National LULAC president Domingo Garcia lamented the loss of "a great champion of social justice."
- "I was privileged to have known her and worked alongside Gloria on many battles for labor equity and equality for our people," Garcia said in a press release.
- "Also, she was a staunch and unrelenting force for Latinos on issues that included access to housing, health services, investment in Latino barrios, and representation in the halls of power."
- “The values she modeled continue to inform and inspire many of us including putting community first and always doing the right thing, no matter how difficult," said Miguel A. Santana, president and CEO of the Weingart Foundation, a grant-making foundation in California that seeks to advance racial justice.
- "She reminded us that we are not done fighting for equity until the community sees and feels the difference. She always fought the Good Fight with the ganas, ethics, and integrity that would make the community proud," Santana said.
Background: Molina was born in California in 1948 to Mexican parents. She was the oldest of 10 children.

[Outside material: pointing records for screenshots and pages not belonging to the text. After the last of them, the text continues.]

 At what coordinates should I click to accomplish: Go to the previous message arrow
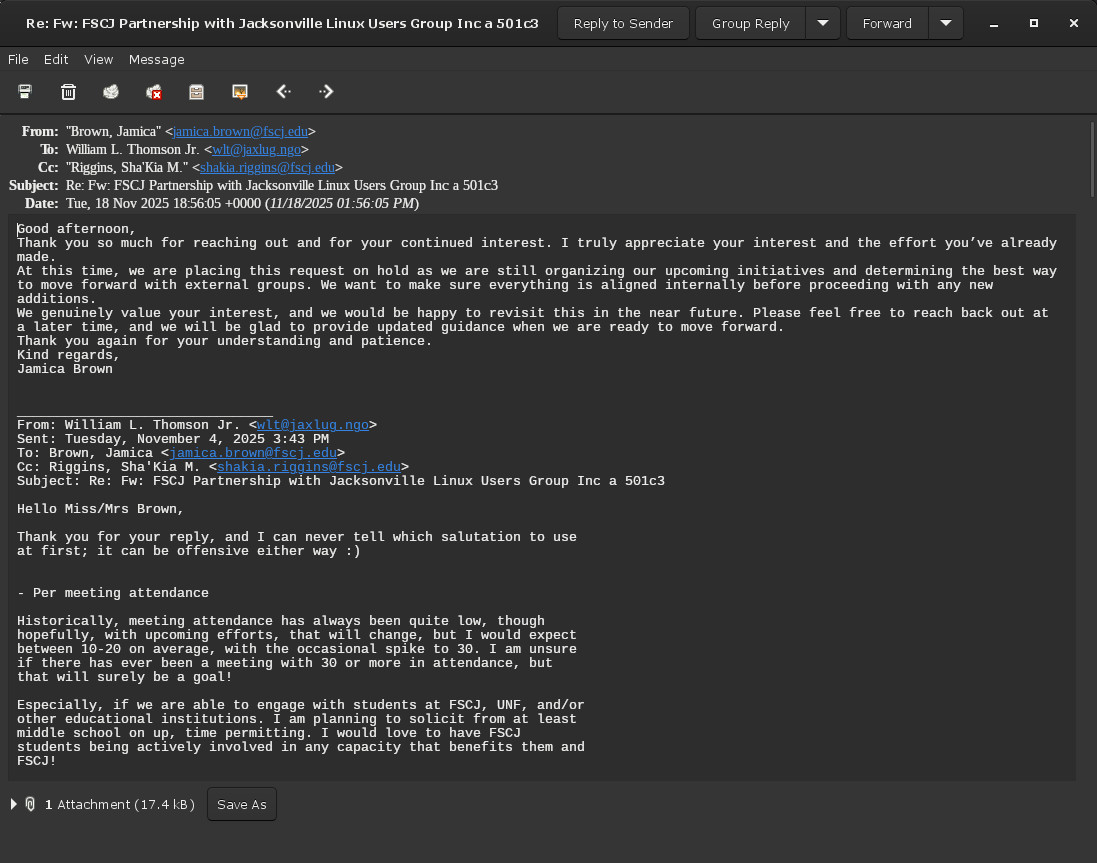(x=283, y=92)
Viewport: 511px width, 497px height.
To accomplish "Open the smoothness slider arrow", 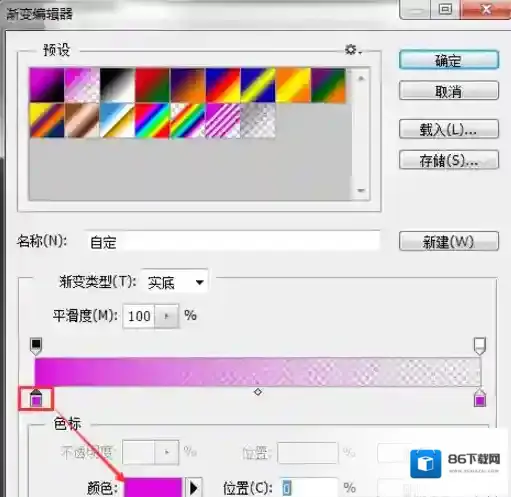I will point(167,316).
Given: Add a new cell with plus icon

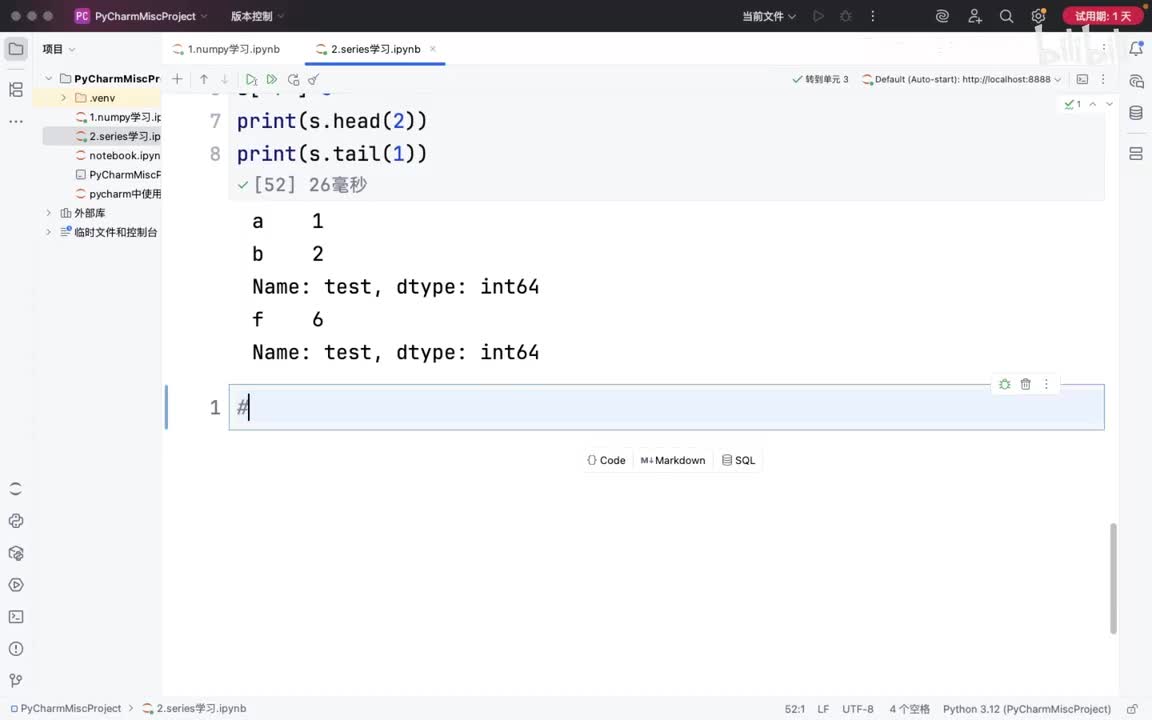Looking at the screenshot, I should pos(177,79).
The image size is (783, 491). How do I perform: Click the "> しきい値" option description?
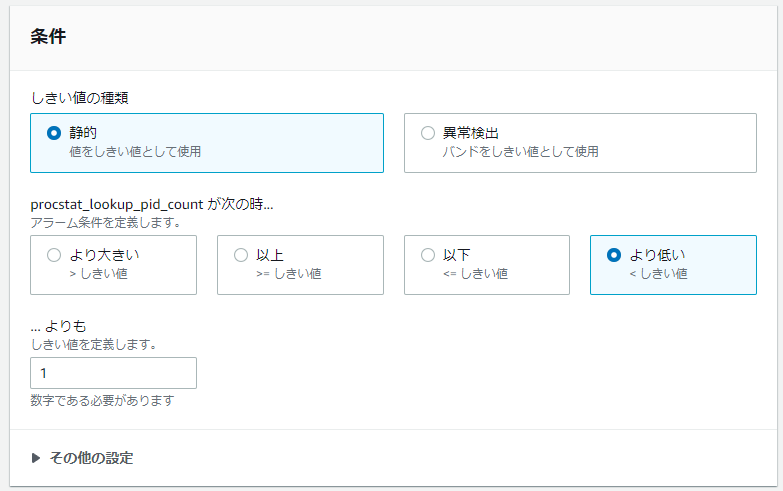(98, 274)
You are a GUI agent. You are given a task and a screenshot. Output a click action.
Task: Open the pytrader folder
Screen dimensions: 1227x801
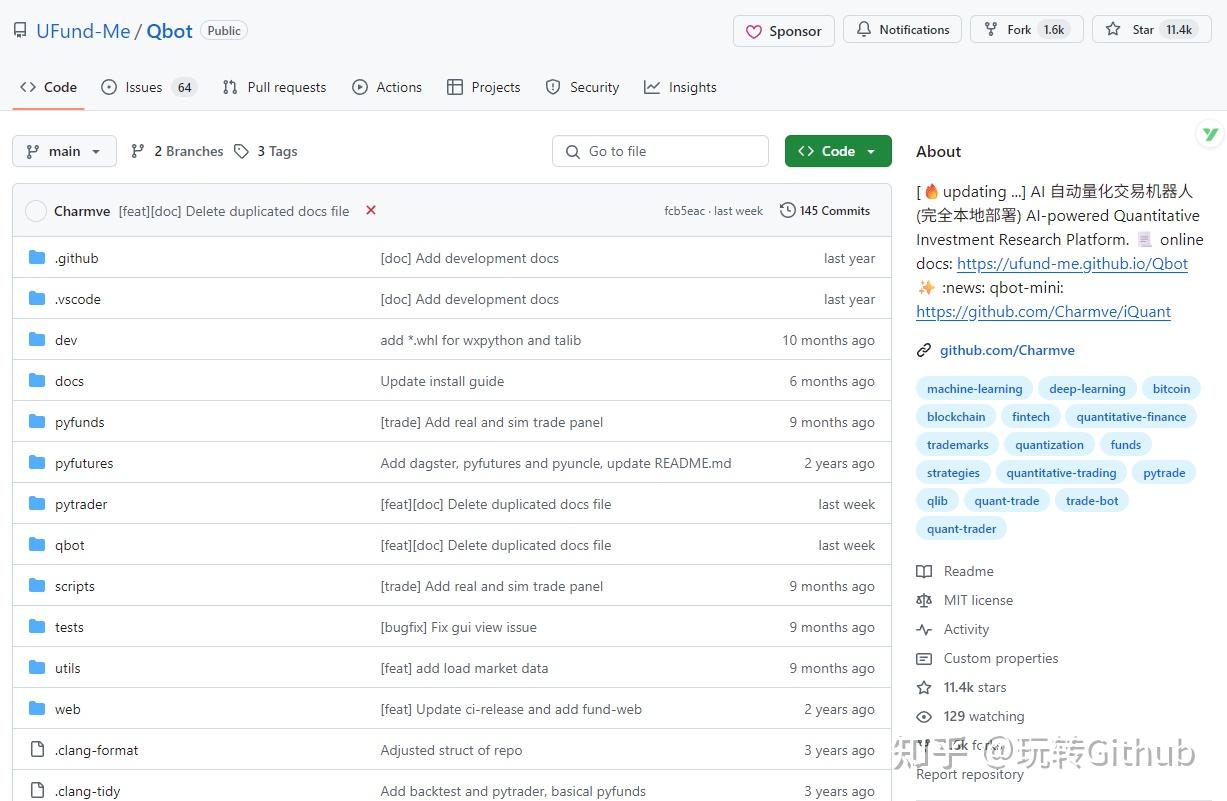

- She was a community activist and Chicana feminist, volunteering on several political campaigns before joining the Carter administration in 1977 as a staffing specialist in the Office of Presidential Personnel.
- Molina was elected to the California State Assembly in 1982. She served until her 1987 election to the Los Angeles City Council, where she sat until she was elected to the county board of supervisors in 1991.
- Molina was a county supervisor until 2014.